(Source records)
- Opening Delimiter -
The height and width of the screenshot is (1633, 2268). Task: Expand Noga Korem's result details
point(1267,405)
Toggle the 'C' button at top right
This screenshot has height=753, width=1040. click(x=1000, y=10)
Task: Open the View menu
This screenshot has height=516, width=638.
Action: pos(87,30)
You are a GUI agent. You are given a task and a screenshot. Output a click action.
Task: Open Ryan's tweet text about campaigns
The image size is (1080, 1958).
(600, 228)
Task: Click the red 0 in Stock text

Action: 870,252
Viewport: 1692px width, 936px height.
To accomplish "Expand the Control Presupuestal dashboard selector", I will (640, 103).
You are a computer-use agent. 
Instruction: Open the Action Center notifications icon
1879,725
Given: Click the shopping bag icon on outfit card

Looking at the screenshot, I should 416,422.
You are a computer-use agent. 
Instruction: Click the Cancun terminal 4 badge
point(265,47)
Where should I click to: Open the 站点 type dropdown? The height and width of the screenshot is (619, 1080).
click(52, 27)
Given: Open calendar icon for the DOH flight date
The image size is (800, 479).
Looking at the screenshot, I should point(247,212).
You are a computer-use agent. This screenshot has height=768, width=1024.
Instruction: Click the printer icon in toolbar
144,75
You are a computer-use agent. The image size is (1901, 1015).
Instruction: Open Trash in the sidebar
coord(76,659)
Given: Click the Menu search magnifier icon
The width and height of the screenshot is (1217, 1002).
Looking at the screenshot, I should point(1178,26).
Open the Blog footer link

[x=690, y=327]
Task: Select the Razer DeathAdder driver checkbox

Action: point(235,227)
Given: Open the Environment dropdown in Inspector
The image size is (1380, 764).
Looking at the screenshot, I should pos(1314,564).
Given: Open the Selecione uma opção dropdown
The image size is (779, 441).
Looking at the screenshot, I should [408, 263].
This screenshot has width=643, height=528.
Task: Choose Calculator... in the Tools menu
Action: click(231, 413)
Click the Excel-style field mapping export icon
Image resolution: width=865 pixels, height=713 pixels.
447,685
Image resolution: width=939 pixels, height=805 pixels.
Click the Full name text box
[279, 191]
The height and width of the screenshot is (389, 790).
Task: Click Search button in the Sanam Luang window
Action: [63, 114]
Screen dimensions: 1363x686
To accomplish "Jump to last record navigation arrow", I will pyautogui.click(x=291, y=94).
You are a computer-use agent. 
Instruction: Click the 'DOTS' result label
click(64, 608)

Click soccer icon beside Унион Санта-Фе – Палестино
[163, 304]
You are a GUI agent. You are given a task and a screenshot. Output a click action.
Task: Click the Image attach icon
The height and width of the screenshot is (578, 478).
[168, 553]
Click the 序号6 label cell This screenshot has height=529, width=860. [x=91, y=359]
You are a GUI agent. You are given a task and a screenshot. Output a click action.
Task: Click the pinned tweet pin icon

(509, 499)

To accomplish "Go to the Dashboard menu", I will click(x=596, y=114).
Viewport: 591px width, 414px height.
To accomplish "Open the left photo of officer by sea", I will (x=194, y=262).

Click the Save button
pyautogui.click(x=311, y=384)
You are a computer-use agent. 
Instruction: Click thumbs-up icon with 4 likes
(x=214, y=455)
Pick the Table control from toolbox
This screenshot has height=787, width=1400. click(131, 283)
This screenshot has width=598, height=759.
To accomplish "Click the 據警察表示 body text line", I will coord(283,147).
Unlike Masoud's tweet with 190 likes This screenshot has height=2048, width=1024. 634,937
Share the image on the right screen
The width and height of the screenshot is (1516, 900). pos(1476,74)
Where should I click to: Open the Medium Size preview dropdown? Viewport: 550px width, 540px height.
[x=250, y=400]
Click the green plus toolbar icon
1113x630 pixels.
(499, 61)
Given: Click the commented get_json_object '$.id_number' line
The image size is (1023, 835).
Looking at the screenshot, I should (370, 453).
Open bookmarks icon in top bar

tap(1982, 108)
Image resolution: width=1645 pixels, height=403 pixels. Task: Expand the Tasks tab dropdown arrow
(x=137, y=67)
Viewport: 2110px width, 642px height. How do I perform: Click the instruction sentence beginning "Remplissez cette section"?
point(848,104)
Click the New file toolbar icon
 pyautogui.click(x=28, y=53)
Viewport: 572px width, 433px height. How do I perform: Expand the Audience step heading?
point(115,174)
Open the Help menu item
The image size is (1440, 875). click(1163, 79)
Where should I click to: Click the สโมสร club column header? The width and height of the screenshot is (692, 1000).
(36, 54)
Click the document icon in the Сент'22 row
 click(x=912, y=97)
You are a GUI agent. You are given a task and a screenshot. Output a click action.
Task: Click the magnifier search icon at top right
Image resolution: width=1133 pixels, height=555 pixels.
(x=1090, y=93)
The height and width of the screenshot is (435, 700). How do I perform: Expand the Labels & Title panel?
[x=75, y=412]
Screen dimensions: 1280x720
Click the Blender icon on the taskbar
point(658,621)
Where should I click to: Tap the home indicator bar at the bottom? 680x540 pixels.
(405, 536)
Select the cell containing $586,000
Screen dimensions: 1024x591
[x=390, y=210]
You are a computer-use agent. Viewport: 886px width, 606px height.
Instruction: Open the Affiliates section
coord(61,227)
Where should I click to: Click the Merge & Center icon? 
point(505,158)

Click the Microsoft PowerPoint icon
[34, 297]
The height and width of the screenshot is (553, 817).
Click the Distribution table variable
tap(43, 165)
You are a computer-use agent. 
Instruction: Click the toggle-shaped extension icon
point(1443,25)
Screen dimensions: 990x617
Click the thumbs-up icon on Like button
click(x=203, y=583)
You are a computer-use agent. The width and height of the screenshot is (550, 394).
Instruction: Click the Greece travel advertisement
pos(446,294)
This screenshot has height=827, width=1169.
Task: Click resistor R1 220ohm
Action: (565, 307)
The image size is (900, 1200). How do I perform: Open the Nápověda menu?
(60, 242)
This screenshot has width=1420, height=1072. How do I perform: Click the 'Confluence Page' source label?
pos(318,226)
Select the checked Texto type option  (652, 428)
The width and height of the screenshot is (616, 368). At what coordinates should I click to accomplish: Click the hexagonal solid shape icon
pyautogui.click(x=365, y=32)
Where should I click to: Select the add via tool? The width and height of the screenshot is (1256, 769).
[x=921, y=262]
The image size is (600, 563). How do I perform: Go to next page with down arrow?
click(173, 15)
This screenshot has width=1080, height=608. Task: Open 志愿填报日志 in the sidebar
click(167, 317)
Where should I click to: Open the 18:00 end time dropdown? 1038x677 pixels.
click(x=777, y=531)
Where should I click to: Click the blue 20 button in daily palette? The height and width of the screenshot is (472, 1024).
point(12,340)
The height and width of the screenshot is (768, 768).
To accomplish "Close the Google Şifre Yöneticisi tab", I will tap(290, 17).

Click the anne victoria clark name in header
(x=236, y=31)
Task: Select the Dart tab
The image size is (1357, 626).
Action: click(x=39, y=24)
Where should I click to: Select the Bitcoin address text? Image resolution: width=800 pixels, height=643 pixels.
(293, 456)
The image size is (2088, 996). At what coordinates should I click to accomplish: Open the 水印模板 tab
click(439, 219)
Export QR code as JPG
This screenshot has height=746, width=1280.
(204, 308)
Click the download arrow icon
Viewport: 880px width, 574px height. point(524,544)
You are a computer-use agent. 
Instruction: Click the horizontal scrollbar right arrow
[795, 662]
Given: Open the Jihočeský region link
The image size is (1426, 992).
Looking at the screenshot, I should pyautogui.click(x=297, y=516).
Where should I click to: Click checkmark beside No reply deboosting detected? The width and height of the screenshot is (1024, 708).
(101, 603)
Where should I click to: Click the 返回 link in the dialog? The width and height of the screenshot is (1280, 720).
- Closing Delimiter -
Each line of the data is to be restated exactly.

* [Problem solution]
The height and width of the screenshot is (1633, 2268). Task: Expand Noga Korem's result details
point(1267,405)
Toggle the 'C' button at top right
This screenshot has height=753, width=1040. click(x=1000, y=10)
Task: Open the View menu
This screenshot has height=516, width=638.
Action: pos(87,30)
You are a GUI agent. You are given a task and a screenshot. Output a click action.
Task: Open Ryan's tweet text about campaigns
The image size is (1080, 1958).
(600, 228)
Task: Click the red 0 in Stock text

Action: 870,252
Viewport: 1692px width, 936px height.
To accomplish "Expand the Control Presupuestal dashboard selector", I will (640, 103).
You are a computer-use agent. 
Instruction: Open the Action Center notifications icon
1879,725
Given: Click the shopping bag icon on outfit card

Looking at the screenshot, I should 416,422.
You are a computer-use agent. 
Instruction: Click the Cancun terminal 4 badge
point(265,47)
Where should I click to: Open the 站点 type dropdown? The height and width of the screenshot is (619, 1080).
click(52, 27)
Given: Open calendar icon for the DOH flight date
The image size is (800, 479).
Looking at the screenshot, I should point(247,212).
You are a computer-use agent. This screenshot has height=768, width=1024.
Instruction: Click the printer icon in toolbar
144,75
You are a computer-use agent. The image size is (1901, 1015).
Instruction: Open Trash in the sidebar
coord(76,659)
Given: Click the Menu search magnifier icon
The width and height of the screenshot is (1217, 1002).
Looking at the screenshot, I should point(1178,26).
Open the Blog footer link

[x=690, y=327]
Task: Select the Razer DeathAdder driver checkbox

Action: point(235,227)
Given: Open the Environment dropdown in Inspector
The image size is (1380, 764).
Looking at the screenshot, I should pos(1314,564).
Given: Open the Selecione uma opção dropdown
The image size is (779, 441).
Looking at the screenshot, I should [408, 263].
This screenshot has width=643, height=528.
Task: Choose Calculator... in the Tools menu
Action: click(231, 413)
Click the Excel-style field mapping export icon
Image resolution: width=865 pixels, height=713 pixels.
447,685
Image resolution: width=939 pixels, height=805 pixels.
Click the Full name text box
[279, 191]
The height and width of the screenshot is (389, 790).
Task: Click Search button in the Sanam Luang window
Action: [63, 114]
Screen dimensions: 1363x686
To accomplish "Jump to last record navigation arrow", I will pyautogui.click(x=291, y=94).
You are a computer-use agent. 
Instruction: Click the 'DOTS' result label
click(64, 608)

Click soccer icon beside Унион Санта-Фе – Палестино
[163, 304]
You are a GUI agent. You are given a task and a screenshot. Output a click action.
Task: Click the Image attach icon
The height and width of the screenshot is (578, 478).
[168, 553]
Click the 序号6 label cell This screenshot has height=529, width=860. [x=91, y=359]
You are a GUI agent. You are given a task and a screenshot. Output a click action.
Task: Click the pinned tweet pin icon

(509, 499)

To accomplish "Go to the Dashboard menu", I will click(x=596, y=114).
Viewport: 591px width, 414px height.
To accomplish "Open the left photo of officer by sea", I will (x=194, y=262).

Click the Save button
pyautogui.click(x=311, y=384)
You are a computer-use agent. 
Instruction: Click thumbs-up icon with 4 likes
(x=214, y=455)
Pick the Table control from toolbox
This screenshot has height=787, width=1400. click(131, 283)
This screenshot has width=598, height=759.
To accomplish "Click the 據警察表示 body text line", I will coord(283,147).
Unlike Masoud's tweet with 190 likes This screenshot has height=2048, width=1024. 634,937
Share the image on the right screen
The width and height of the screenshot is (1516, 900). pos(1476,74)
Where should I click to: Open the Medium Size preview dropdown? Viewport: 550px width, 540px height.
[x=250, y=400]
Click the green plus toolbar icon
1113x630 pixels.
(499, 61)
Given: Click the commented get_json_object '$.id_number' line
The image size is (1023, 835).
Looking at the screenshot, I should (370, 453).
Open bookmarks icon in top bar

tap(1982, 108)
Image resolution: width=1645 pixels, height=403 pixels. Task: Expand the Tasks tab dropdown arrow
(x=137, y=67)
Viewport: 2110px width, 642px height. How do I perform: Click the instruction sentence beginning "Remplissez cette section"?
point(848,104)
Click the New file toolbar icon
 pyautogui.click(x=28, y=53)
Viewport: 572px width, 433px height. How do I perform: Expand the Audience step heading?
point(115,174)
Open the Help menu item
The image size is (1440, 875). click(1163, 79)
Where should I click to: Click the สโมสร club column header? The width and height of the screenshot is (692, 1000).
(36, 54)
Click the document icon in the Сент'22 row
 click(x=912, y=97)
You are a GUI agent. You are given a task and a screenshot. Output a click action.
Task: Click the magnifier search icon at top right
Image resolution: width=1133 pixels, height=555 pixels.
(x=1090, y=93)
The height and width of the screenshot is (435, 700). How do I perform: Expand the Labels & Title panel?
[x=75, y=412]
Screen dimensions: 1280x720
Click the Blender icon on the taskbar
point(658,621)
Where should I click to: Tap the home indicator bar at the bottom? 680x540 pixels.
(405, 536)
Select the cell containing $586,000
Screen dimensions: 1024x591
[x=390, y=210]
You are a computer-use agent. Viewport: 886px width, 606px height.
Instruction: Open the Affiliates section
coord(61,227)
Where should I click to: Click the Merge & Center icon? 
point(505,158)

Click the Microsoft PowerPoint icon
[34, 297]
The height and width of the screenshot is (553, 817).
Click the Distribution table variable
tap(43, 165)
You are a computer-use agent. 
Instruction: Click the toggle-shaped extension icon
point(1443,25)
Screen dimensions: 990x617
Click the thumbs-up icon on Like button
click(x=203, y=583)
You are a computer-use agent. The width and height of the screenshot is (550, 394).
Instruction: Click the Greece travel advertisement
pos(446,294)
This screenshot has height=827, width=1169.
Task: Click resistor R1 220ohm
Action: (565, 307)
The image size is (900, 1200). How do I perform: Open the Nápověda menu?
(60, 242)
This screenshot has width=1420, height=1072. How do I perform: Click the 'Confluence Page' source label?
pos(318,226)
Select the checked Texto type option  (652, 428)
The width and height of the screenshot is (616, 368). At what coordinates should I click to accomplish: Click the hexagonal solid shape icon
pyautogui.click(x=365, y=32)
Where should I click to: Select the add via tool? The width and height of the screenshot is (1256, 769).
[x=921, y=262]
The image size is (600, 563). How do I perform: Go to next page with down arrow?
click(173, 15)
This screenshot has width=1080, height=608. Task: Open 志愿填报日志 in the sidebar
click(167, 317)
Where should I click to: Open the 18:00 end time dropdown? 1038x677 pixels.
click(x=777, y=531)
Where should I click to: Click the blue 20 button in daily palette? The height and width of the screenshot is (472, 1024).
point(12,340)
The height and width of the screenshot is (768, 768).
To accomplish "Close the Google Şifre Yöneticisi tab", I will tap(290, 17).

Click the anne victoria clark name in header
(x=236, y=31)
Task: Select the Dart tab
The image size is (1357, 626).
Action: click(x=39, y=24)
Where should I click to: Select the Bitcoin address text? Image resolution: width=800 pixels, height=643 pixels.
(293, 456)
The image size is (2088, 996). At what coordinates should I click to accomplish: Open the 水印模板 tab
click(439, 219)
Export QR code as JPG
This screenshot has height=746, width=1280.
(204, 308)
Click the download arrow icon
Viewport: 880px width, 574px height. point(524,544)
You are a computer-use agent. 
Instruction: Click the horizontal scrollbar right arrow
[795, 662]
Given: Open the Jihočeský region link
The image size is (1426, 992).
Looking at the screenshot, I should pyautogui.click(x=297, y=516).
Where should I click to: Click checkmark beside No reply deboosting detected? The width and height of the screenshot is (1024, 708).
(101, 603)
Where should I click to: Click the 返回 link in the dialog? The width and height of the screenshot is (1280, 720).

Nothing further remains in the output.